● **PROBLEM DESCRIPTION**
Could you repeat every line of the records below word for word, leaving the pictures out of your answer?

##############################

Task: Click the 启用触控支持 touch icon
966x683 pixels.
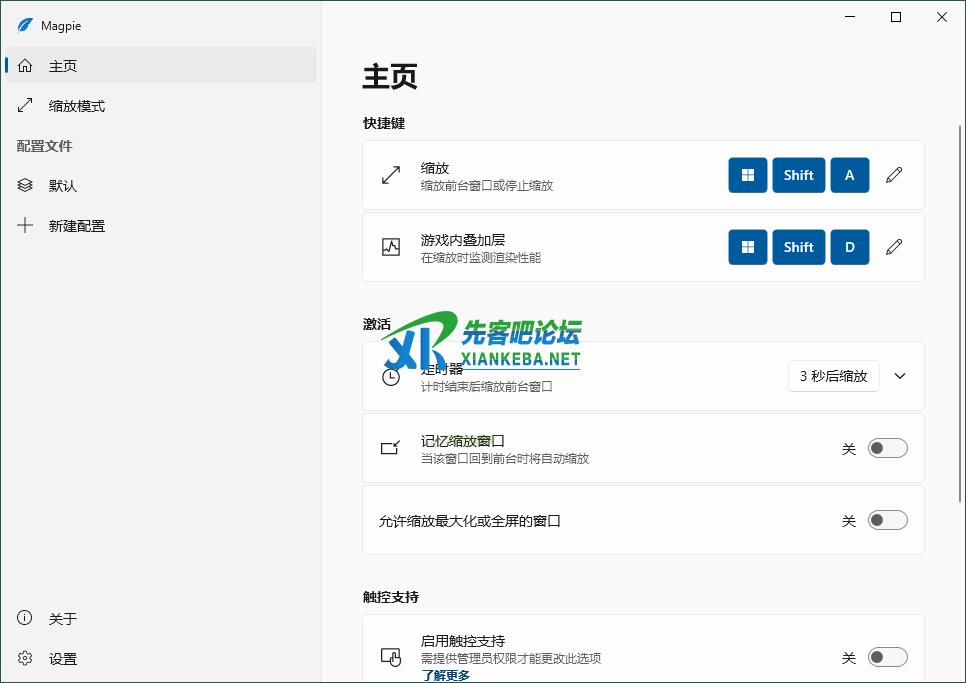Action: (391, 657)
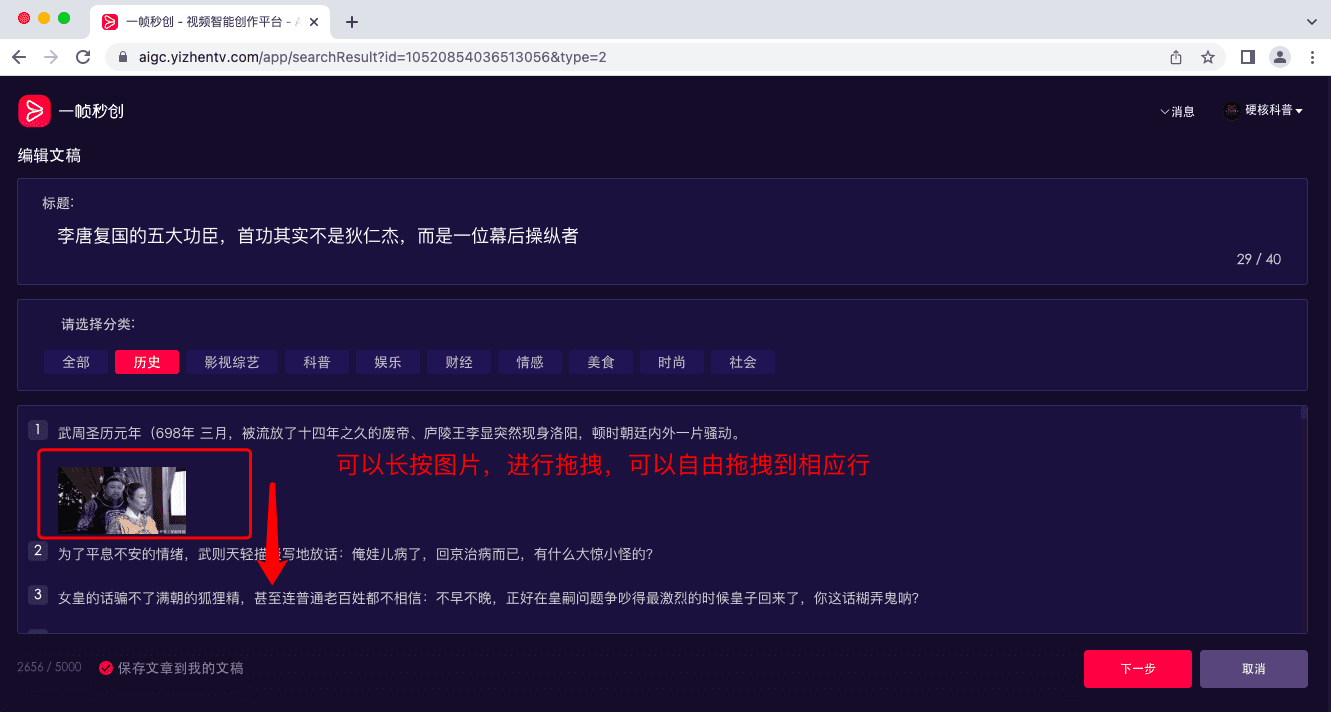Uncheck 保存文章到我的文稿
This screenshot has height=712, width=1331.
tap(107, 667)
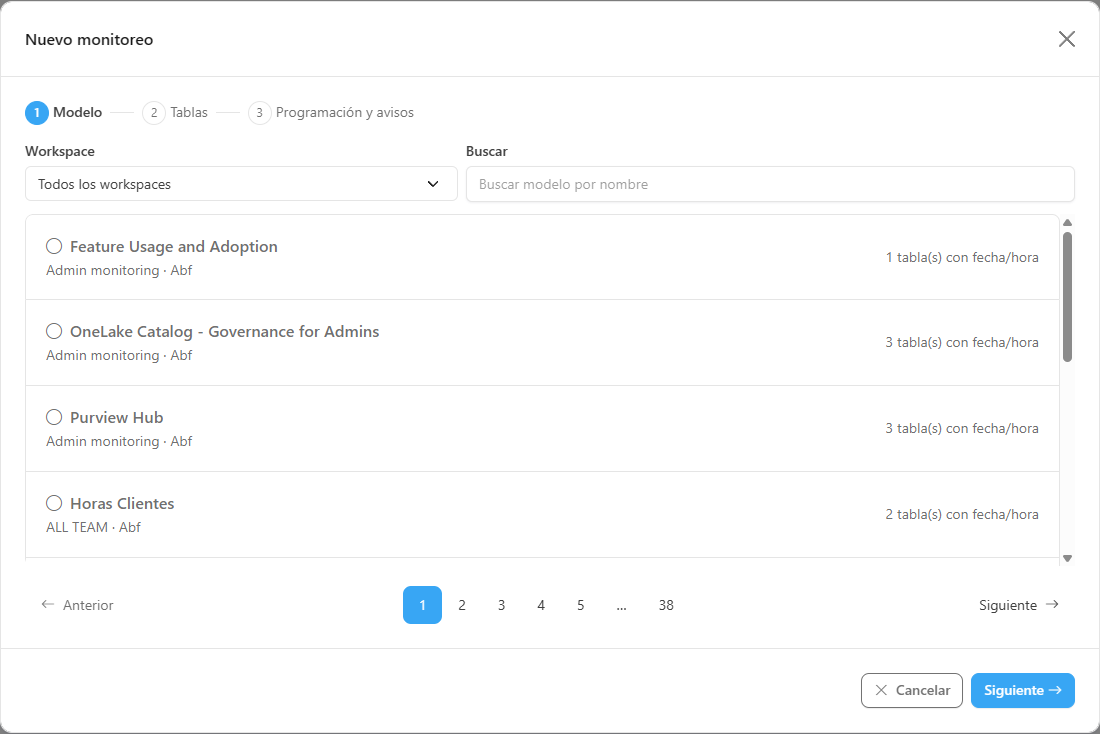Open pagination page 5

[x=580, y=605]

##############################

● **TASK RESULT**
Task: Click the 启用触控支持 touch icon
966x683 pixels.
Action: (391, 657)
Uncheck 保存文章到我的文稿
This screenshot has height=712, width=1331.
tap(107, 667)
Open pagination page 5

[x=580, y=605]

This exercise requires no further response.